A WALK IN THE WOODS begins with this picture and text:

There is never an answer to such a question, but this young man’s father does answer him. He has left him a map of their beloved woods nearby, a place they both loved, with a red X marking a treasure waiting for him. Dad also leaves a key to the treasure.

So the young man is sent on a journey and he heads to the wood. What is this treasure? The reader wonders as we begin our walk in the woods.

Just being in nature is itself a comfort. Grimes writes:

The soft song of a Carolina Wren
settles me as I sidestep fallen limbs,
keep and eye peeled for rabbits,
and survey a stairway of mushrooms
sprouting from the trunk of a tree,
and with each step,
the hurt inside my heart pounds less and less.

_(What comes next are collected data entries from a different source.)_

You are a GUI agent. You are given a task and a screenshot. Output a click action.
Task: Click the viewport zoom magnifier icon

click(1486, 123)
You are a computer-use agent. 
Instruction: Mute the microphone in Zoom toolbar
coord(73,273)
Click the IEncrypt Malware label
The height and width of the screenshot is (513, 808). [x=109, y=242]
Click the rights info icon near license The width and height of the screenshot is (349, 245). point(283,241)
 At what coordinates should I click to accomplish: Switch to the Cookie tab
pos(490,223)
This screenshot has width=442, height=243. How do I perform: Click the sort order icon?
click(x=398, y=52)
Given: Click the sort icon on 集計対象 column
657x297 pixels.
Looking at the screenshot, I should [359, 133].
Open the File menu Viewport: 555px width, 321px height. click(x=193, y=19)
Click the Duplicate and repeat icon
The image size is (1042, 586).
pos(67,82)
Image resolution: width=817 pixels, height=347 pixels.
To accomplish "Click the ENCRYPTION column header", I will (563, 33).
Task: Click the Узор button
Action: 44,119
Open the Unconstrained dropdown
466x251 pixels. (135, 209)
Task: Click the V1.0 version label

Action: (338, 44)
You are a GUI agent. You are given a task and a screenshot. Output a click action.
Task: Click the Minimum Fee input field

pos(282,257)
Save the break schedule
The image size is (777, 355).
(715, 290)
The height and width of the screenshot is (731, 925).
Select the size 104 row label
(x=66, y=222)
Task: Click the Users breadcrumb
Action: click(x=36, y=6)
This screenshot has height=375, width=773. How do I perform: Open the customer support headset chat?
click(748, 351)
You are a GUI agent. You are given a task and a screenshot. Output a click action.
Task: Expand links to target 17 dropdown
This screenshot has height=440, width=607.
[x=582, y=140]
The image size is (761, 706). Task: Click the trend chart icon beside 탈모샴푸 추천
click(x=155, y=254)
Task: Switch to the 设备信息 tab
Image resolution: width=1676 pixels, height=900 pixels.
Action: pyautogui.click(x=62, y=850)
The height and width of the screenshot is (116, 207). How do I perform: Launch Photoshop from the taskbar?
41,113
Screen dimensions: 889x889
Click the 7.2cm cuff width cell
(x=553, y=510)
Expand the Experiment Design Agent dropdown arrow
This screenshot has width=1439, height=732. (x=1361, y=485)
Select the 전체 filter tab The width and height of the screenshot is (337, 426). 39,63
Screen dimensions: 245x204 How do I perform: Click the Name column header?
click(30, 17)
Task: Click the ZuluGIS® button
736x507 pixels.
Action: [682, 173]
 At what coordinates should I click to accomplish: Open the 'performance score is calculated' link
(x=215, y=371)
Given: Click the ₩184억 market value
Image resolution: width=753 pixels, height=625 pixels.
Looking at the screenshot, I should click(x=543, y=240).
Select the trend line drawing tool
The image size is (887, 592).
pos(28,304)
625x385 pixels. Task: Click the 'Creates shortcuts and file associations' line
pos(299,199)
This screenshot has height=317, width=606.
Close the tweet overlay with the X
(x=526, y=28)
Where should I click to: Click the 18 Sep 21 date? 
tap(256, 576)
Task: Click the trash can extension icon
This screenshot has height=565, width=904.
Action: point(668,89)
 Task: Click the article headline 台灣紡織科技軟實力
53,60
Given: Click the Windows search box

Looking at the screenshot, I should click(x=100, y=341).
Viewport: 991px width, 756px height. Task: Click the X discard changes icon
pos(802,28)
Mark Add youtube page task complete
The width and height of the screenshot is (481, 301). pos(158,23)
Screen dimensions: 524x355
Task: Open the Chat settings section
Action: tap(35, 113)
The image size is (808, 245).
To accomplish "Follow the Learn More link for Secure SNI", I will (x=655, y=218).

Yes, nature has that affect on people. On the way into the woods, the boy encounters woodland creatures, beautifully illustrated: a rabbit, an eagle, a brood of grouse in a nest. Eventually he arrives at his destination: a treasure box. He opens it.

Inside the box are treasures Dad left behind for him are his sketches and poems from when he was a young man, here’s one:

Garter Snake

Quick!
Someone's coming to gather
the sun-beaten diamonds
along your coiled,
cold-blooded body.
I wonder how much those diamonds are worth?
HURRY!
Slither behind those rocks
leading into the woods.
I'll see you again, tomorrow.

Here’s another gorgeous page:

North East Red Fox

An earth of foxes is given chase.
Young Red Fox races the wind.
His cousins fall far behind.
What becomes of them?
Once safe, he pauses
and dares look back.
Too late?

On one page a Great Horned Owl looks out at us and on another, a deer, with Dad’s accompanying poems.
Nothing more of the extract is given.